Com a derrota de Sergio Massa e a vitória de Milei, o peronismo está definitivamente morto?

«A realidade é que na Argentina as pessoas estão chateadas, não aguentam mais. E não pensamos nisso o suficiente. A Argentina de hoje é caracterizada por três fenômenos: o primeiro é a economia de sobrevivência que ali atingiu seu ponto máximo. A segunda é o descrédito das classes políticas porque as pessoas boas não querem se envolver na política. O terceiro ponto é a presença ainda muito forte dos sindicatos, que é o que resta do peronismo. Ainda existe um sistema de organizações intermediárias que consegue mobilizar as massas e Milei terá que lidar com isso. O peronismo não morreu, Massa obteve 40% dos votos. São tantos. E com o peronismo a velha Argentina ainda permanece. Não achamos que todos sejam como Milei, muitos argentinos ainda esperam que aquela “motosserra” de que tanto se fala não seja usada e que o Estado continue funcionando. Porque Estado significa bem-estar, apoio à sobrevivência. O jogo está aberto e Macri e os Estados Unidos cuidarão de manter Milei sob controle”. 

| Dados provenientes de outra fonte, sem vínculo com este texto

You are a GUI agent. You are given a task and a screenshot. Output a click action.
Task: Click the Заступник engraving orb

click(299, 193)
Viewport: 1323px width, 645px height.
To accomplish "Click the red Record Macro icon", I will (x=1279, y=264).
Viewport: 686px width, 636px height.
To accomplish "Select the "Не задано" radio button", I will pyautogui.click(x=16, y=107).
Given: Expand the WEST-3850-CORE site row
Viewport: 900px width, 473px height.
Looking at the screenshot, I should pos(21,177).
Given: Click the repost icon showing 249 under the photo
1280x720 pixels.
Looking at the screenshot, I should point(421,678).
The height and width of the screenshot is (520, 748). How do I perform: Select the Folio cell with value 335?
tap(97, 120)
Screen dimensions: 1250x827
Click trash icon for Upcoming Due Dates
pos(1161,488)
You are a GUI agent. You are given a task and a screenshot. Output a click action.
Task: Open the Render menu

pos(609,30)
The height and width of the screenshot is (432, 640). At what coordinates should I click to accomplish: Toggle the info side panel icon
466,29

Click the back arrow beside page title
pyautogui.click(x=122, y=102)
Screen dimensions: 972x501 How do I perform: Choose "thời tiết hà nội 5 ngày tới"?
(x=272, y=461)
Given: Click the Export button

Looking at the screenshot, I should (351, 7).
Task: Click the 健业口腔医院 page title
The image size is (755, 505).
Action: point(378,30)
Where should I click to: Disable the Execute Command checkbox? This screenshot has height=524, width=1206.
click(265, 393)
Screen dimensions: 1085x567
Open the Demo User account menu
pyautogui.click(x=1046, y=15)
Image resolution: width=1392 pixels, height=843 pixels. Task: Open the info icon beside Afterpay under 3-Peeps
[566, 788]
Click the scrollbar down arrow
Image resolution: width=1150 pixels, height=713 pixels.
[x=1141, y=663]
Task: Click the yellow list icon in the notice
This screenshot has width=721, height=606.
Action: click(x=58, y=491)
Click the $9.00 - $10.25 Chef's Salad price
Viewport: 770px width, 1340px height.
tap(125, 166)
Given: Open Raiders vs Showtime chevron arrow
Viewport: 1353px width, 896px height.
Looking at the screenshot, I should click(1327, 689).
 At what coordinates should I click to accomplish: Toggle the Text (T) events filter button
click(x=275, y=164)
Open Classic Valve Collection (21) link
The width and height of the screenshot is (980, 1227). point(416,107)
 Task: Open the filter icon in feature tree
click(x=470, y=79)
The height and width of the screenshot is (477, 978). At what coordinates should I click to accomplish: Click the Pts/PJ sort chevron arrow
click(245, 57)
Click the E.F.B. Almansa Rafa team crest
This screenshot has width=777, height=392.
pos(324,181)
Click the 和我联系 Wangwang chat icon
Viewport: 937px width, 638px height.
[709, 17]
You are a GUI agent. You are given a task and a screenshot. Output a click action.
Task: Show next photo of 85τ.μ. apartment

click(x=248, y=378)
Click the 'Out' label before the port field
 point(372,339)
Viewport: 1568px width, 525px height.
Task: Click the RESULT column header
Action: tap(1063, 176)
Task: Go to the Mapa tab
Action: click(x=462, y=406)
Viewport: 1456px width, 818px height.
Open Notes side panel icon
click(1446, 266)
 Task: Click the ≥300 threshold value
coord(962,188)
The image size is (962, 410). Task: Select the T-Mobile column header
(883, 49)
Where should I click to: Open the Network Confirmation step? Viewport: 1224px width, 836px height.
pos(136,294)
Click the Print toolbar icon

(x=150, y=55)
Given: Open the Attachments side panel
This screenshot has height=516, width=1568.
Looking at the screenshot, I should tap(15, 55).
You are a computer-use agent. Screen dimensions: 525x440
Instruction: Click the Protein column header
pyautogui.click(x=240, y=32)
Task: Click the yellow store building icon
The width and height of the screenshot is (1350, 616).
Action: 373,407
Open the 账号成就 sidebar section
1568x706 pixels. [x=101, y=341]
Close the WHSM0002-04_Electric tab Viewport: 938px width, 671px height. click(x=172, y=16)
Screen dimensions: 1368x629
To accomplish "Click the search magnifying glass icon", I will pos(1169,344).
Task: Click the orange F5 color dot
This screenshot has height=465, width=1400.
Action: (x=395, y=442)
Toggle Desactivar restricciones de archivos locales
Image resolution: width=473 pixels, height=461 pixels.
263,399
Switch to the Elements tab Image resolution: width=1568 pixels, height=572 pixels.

Será que algum dia a Argentina conseguirá sair da crise económica? 

«Depois do resultado destas votações, a Argentina não parece capaz de sair da crise. Muito vai depender também do que acontecer no Brasil e no Chile, mas de qualquer forma não haverá grandes mudanças com Milei. Não devemos ficar deslumbrados com as suas declarações folclóricas. Eventualmente, ele retornará a conselhos mais brandos. Macri e os sindicatos o farão compreender que o mundo não é feito apenas de suas loucuras. E provavelmente o primeiro a saber é ele."

Em menos de um ano votaremos nos Estados Unidos da América. Será que a onda antissistema vista na Argentina também impulsionará o regresso de Donald Trump à Casa Branca?

«O sucesso de Milei na Argentina representa uma vitória internacional para Trump. O atual contexto de incerteza e fragilidade internacional favorece-o. Ele é a expressão de um poder fraco, das divisões do estado profundo. Quem realmente ganhou na Argentina foi Trump e isso é muito preocupante justamente porque sugere a sua provável vitória nas eleições norte-americanas do próximo ano. E então sim, será difícil porque os Estados Unidos se retirarão, a Rússia adquirirá força imperialista e o Hamas continuará com as suas políticas de morte. O que aconteceu na Argentina pode ser uma prévia do que acontecerá nos Estados Unidos. E isso me preocupa muito."